Aufgabe. Aktualisiere den Textauszug zur Osteoporose-Früherkennung: Gib ihn ab den Worten „In diesem Teilprojekt“ wieder und hör nach „Ausweitung der Praxis-EDV?“ auf. Ersetze dabei „Praxispersonal“ durch „Praxisteam“.

Textauszug.
----------

In einem Forschungsprojekt über Osteoporose haben Sie diese Case-Finding-Strategien in hausärztlichen Praxen erprobt. Was verbirgt sich dahinter?
In diesem Teilprojekt ging es darum, Knochenbrüche durch Osteoporose bei Frauen ab 60 und Männern ab 70 Jahren mithilfe eines Risikoprofils zu verhindern. Bei diesem komplett elektronischen Studienansatz ermittelt ein speziell entwickeltes, auf den Praxiscomputern installiertes Programm alle Patienten mit diesen Alters- und Geschlechtsmerkmalen. Diese werden dann automatisch in einem Befragungssystem gespeichert und beim nächsten Praxisbesuch vom Praxispersonal anhand eines standardisierten Online-Fragebogens zu ihren Osteoporoserisiken befragt. In den Fragen geht es unter anderem um bestehende Gesundheitsprobleme und Krankheiten sowie um Ernährungsgewohnheiten und die Einnahme von Medikamenten. Im Anschluss an die Befragung erhält der Hausarzt eine Behandlungsempfehlung, die den gültigen Leitlinien entspricht.


Wie profitieren die Patienten von der technischen Ausweitung der Praxis-EDV?
Da die erhobenen Daten in der Praxis-EDV gespeichert werden, kann der Arzt jederzeit auf die Ergebnisse zugreifen und die Patienten gezielt und direkt nach der Befragung beraten. Auf ein eventuell vorhandenes erhöhtes Osteoporoserisiko erfolgt also sofort eine weiterführende Diagnostik oder eine Behandlungsstrategie. Einer Patientin mit einem hohen Risikoprofil kann er beispielsweise eine Knochendichtemessung empfehlen, Ernährungsratschläge geben oder Medikamente verordnen. Dies sollte sich langfristig positiv auf das Frakturrisiko auswirken.

----------

Datenauszüge.
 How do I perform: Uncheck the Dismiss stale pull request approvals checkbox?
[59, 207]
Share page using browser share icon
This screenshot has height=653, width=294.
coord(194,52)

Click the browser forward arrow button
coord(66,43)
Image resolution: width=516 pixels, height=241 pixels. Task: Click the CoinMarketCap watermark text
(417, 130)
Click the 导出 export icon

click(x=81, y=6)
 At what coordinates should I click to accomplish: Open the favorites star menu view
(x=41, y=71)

----------

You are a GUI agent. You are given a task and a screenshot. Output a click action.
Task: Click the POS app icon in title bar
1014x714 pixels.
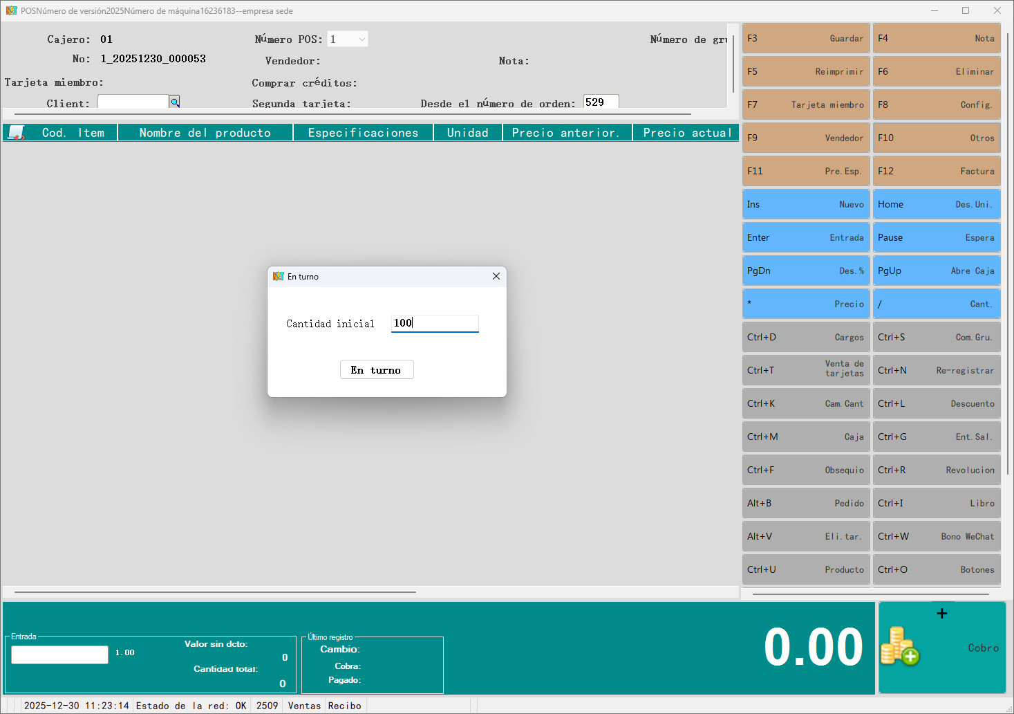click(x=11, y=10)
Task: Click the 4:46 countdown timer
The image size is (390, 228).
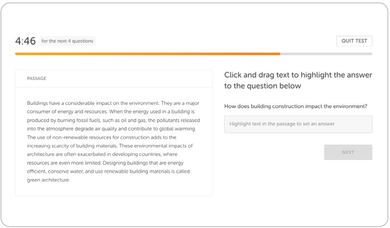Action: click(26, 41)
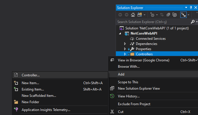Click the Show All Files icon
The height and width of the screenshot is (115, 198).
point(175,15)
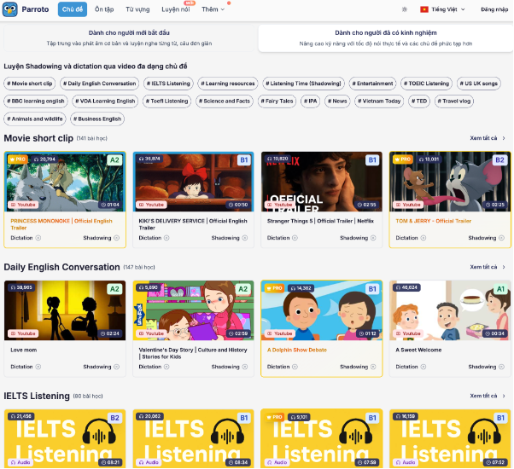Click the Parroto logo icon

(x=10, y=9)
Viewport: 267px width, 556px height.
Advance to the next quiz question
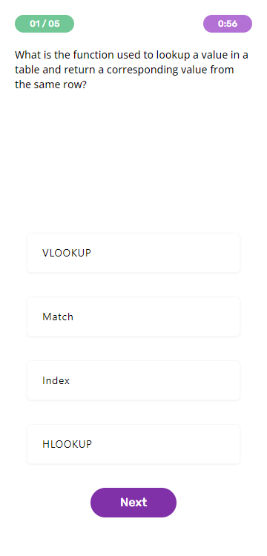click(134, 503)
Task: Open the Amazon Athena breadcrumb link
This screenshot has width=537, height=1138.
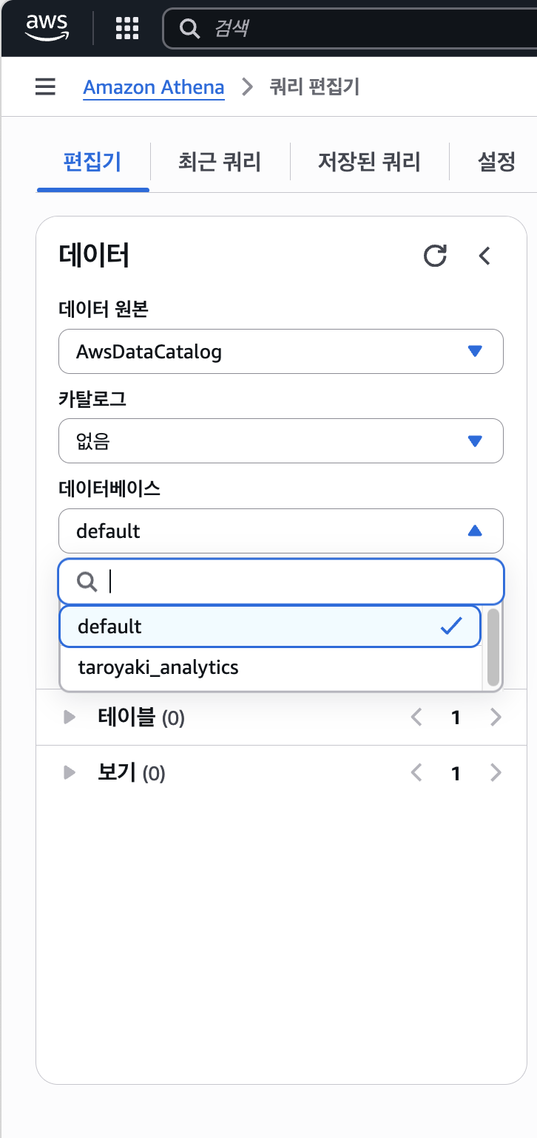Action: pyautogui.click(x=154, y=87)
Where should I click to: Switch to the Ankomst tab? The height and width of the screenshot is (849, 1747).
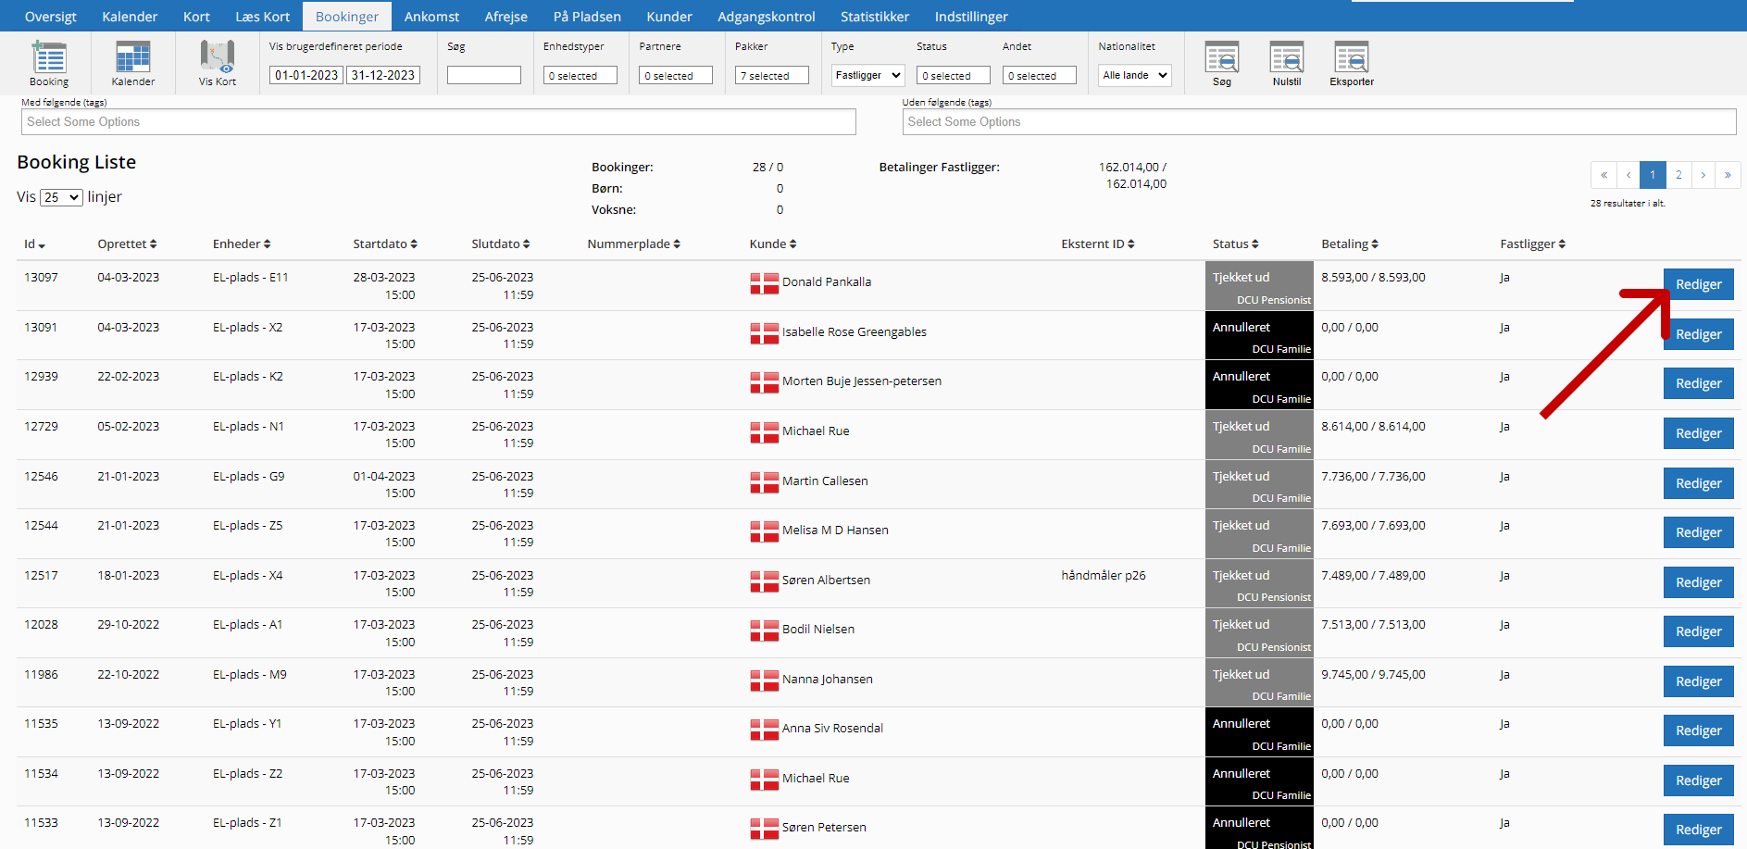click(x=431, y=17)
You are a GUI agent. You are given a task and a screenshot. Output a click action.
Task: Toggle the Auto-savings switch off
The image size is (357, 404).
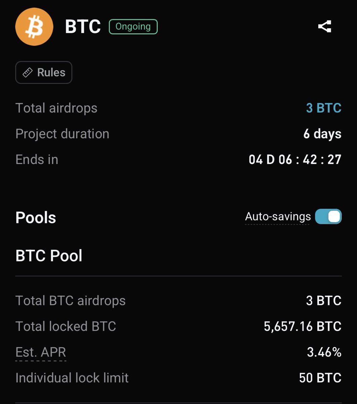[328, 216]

----------

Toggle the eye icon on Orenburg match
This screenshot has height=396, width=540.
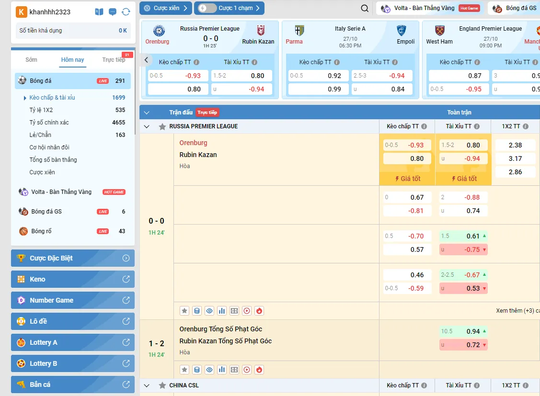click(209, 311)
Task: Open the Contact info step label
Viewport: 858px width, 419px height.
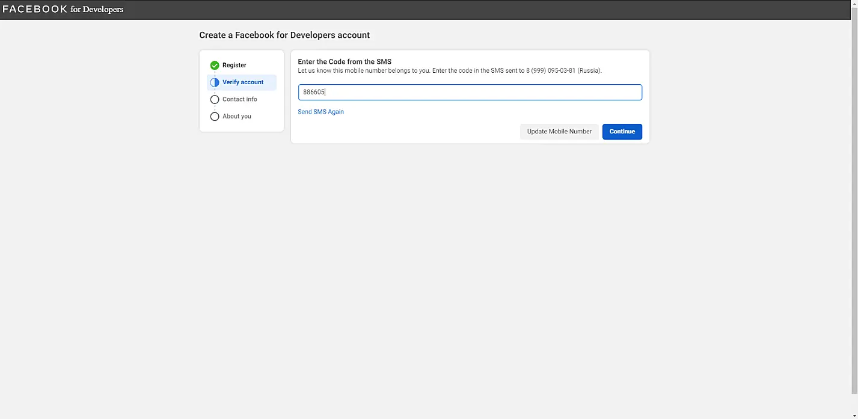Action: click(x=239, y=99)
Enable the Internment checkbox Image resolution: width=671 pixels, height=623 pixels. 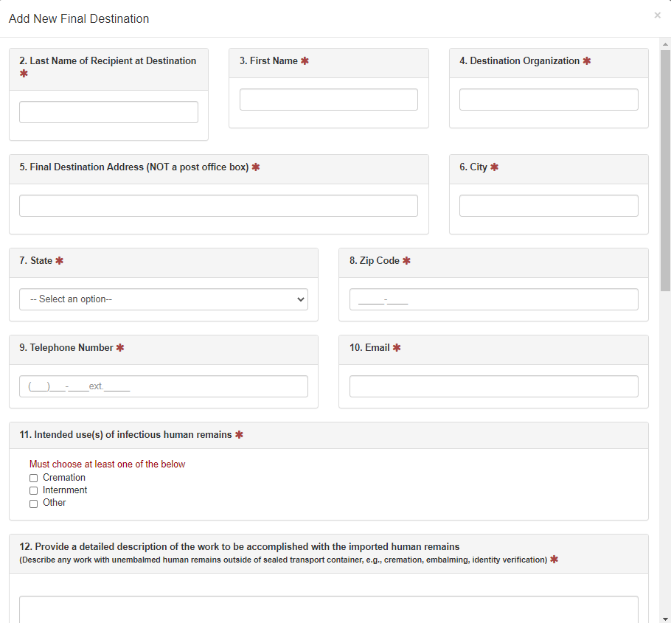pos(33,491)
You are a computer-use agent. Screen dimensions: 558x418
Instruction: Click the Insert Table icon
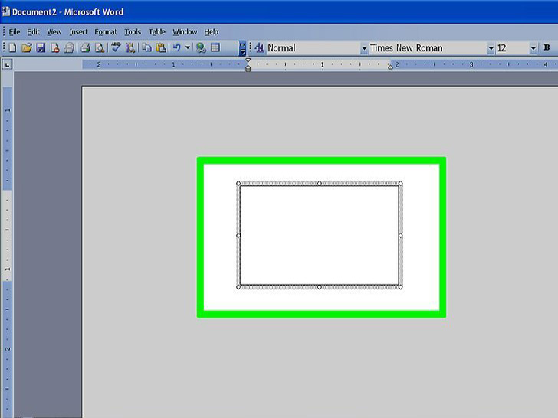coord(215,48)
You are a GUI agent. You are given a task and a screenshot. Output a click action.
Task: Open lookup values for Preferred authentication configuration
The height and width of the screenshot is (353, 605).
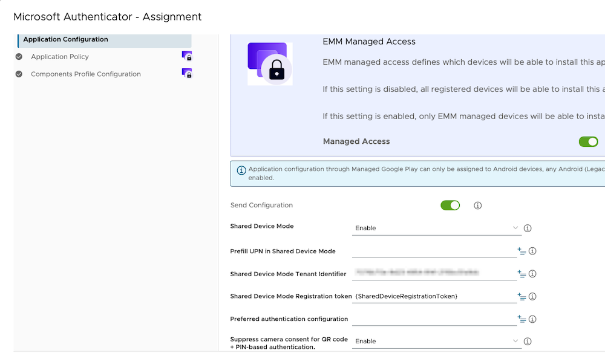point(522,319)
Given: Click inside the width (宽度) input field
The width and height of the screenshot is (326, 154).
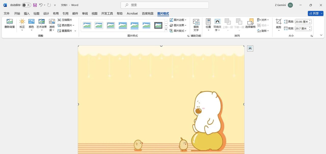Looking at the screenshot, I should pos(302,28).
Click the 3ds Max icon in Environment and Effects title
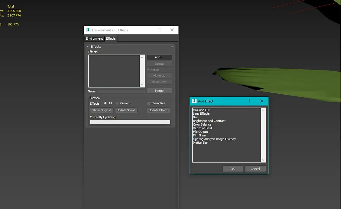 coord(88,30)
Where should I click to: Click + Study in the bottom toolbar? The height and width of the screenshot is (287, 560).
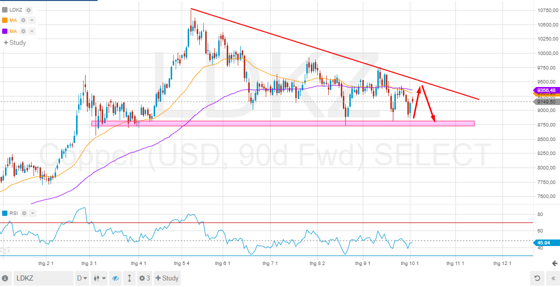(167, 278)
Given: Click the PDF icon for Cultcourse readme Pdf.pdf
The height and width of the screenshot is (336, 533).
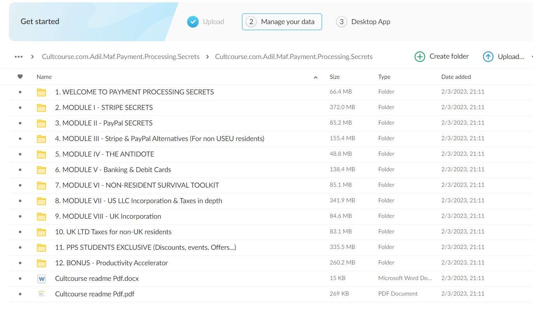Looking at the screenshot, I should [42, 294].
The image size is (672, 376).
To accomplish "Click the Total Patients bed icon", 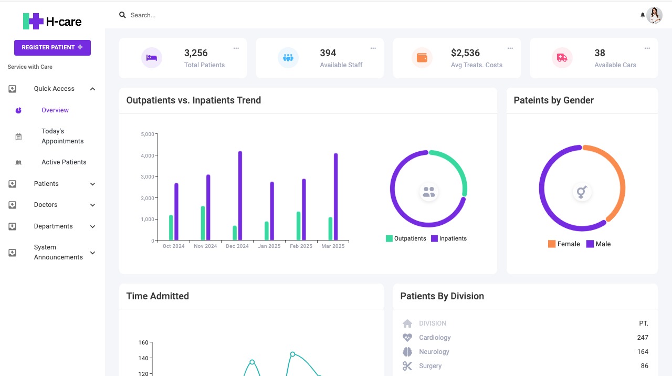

----------

Ergebnis.
In diesem Teilprojekt ging es darum, Knochenbrüche durch Osteoporose bei Frauen ab 60 und Männern ab 70 Jahren mithilfe eines Risikoprofils zu verhindern. Bei diesem komplett elektronischen Studienansatz ermittelt ein speziell entwickeltes, auf den Praxiscomputern installiertes Programm alle Patienten mit diesen Alters- und Geschlechtsmerkmalen. Diese werden dann automatisch in einem Befragungssystem gespeichert und beim nächsten Praxisbesuch vom Praxisteam anhand eines standardisierten Online-Fragebogens zu ihren Osteoporoserisiken befragt. In den Fragen geht es unter anderem um bestehende Gesundheitsprobleme und Krankheiten sowie um Ernährungsgewohnheiten und die Einnahme von Medikamenten. Im Anschluss an die Befragung erhält der Hausarzt eine Behandlungsempfehlung, die den gültigen Leitlinien entspricht.


Wie profitieren die Patienten von der technischen Ausweitung der Praxis-EDV?